Maine’s private schools, like most other enterprises, are feeling the vise of recession.
Over the past decade, Maine’s shrinking student demographics have disproportionately drained private school enrollments which are now 34% off their peak. Over the same period, public school enrollments have declined by 26%.
Religious schools, in particular, are now turning to the government for relief.
“Adequately financing these schools has always been a challenge,” Marc Mutty, lobbyist for the Catholic Diocese of Portland, told the Legislature’s Taxation Committee on April 6. “They need financial assistance if they are to survive.”
Recently remembered for warning against the consequences to schools from government sanctioning of gay marriage, Mutty and other religious school advocates hope to stem the decline in private enrollments by persuading the Legislature to appropriate ten million dollars in new public subsidy via tax credits to those who support private schools through tuition.
Two vehicles are proposed for this transfer of tax dollars:
LD 1092: An Act To Allow a Tax Credit for Tuition Paid to Private Schools, sponsored by Senator Sherman, provides for an income tax credit of up to $2,500 for tuition paid to a private school for both resident and nonresident taxpayers.

_COLLECTED DATA_:

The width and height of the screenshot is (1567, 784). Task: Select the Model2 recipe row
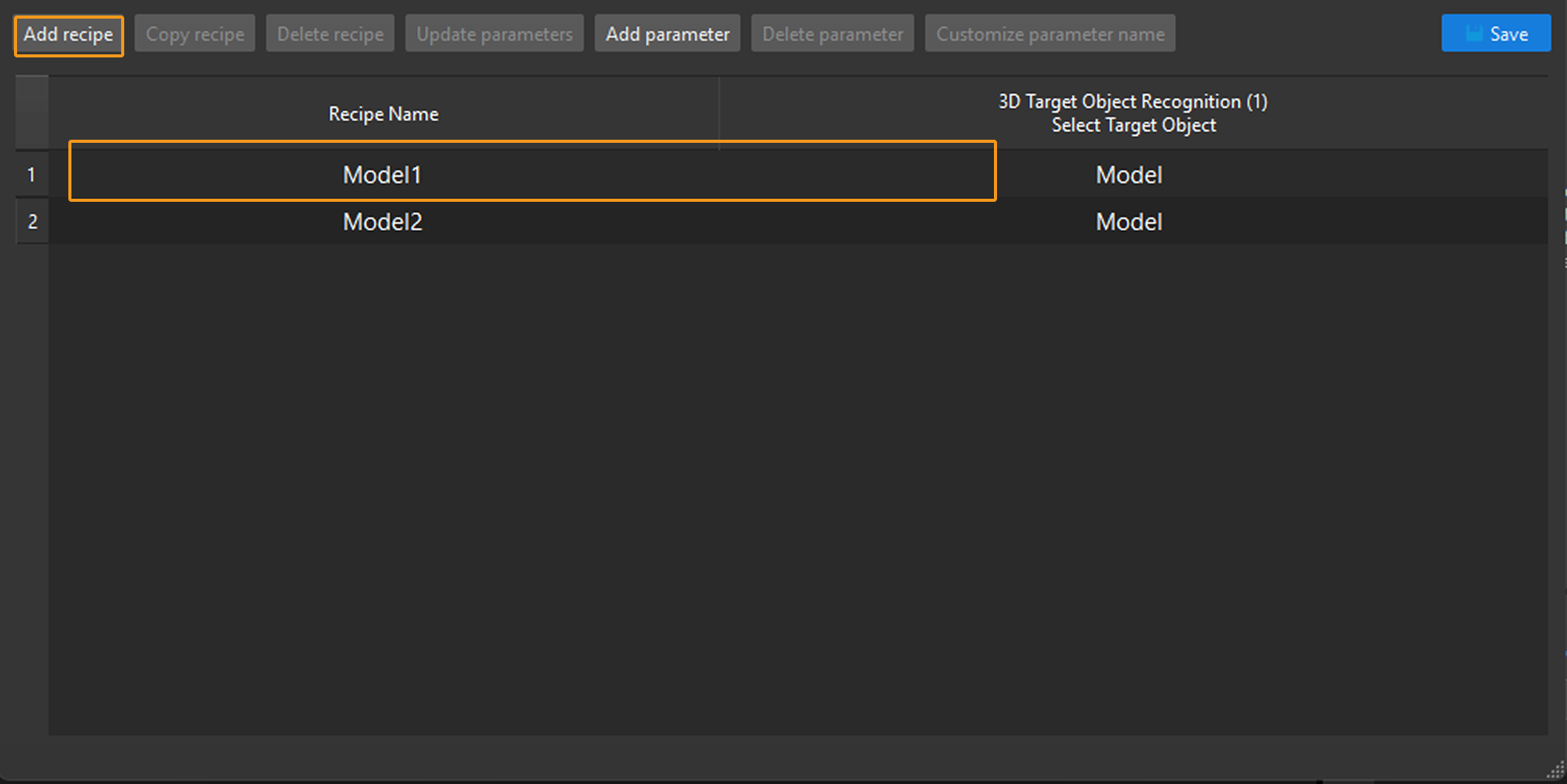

_PROBLEM TO SOLVE_: Return the complete article on Maine's private schools and the proposed tuition tax credits, word for word.

_WORKED SOLUTION_:
Maine’s private schools, like most other enterprises, are feeling the vise of recession.
Over the past decade, Maine’s shrinking student demographics have disproportionately drained private school enrollments which are now 34% off their peak. Over the same period, public school enrollments have declined by 26%.
Religious schools, in particular, are now turning to the government for relief.
“Adequately financing these schools has always been a challenge,” Marc Mutty, lobbyist for the Catholic Diocese of Portland, told the Legislature’s Taxation Committee on April 6. “They need financial assistance if they are to survive.”
Recently remembered for warning against the consequences to schools from government sanctioning of gay marriage, Mutty and other religious school advocates hope to stem the decline in private enrollments by persuading the Legislature to appropriate ten million dollars in new public subsidy via tax credits to those who support private schools through tuition.
Two vehicles are proposed for this transfer of tax dollars:
LD 1092: An Act To Allow a Tax Credit for Tuition Paid to Private Schools, sponsored by Senator Sherman, provides for an income tax credit of up to $2,500 for tuition paid to a private school for both resident and nonresident taxpayers.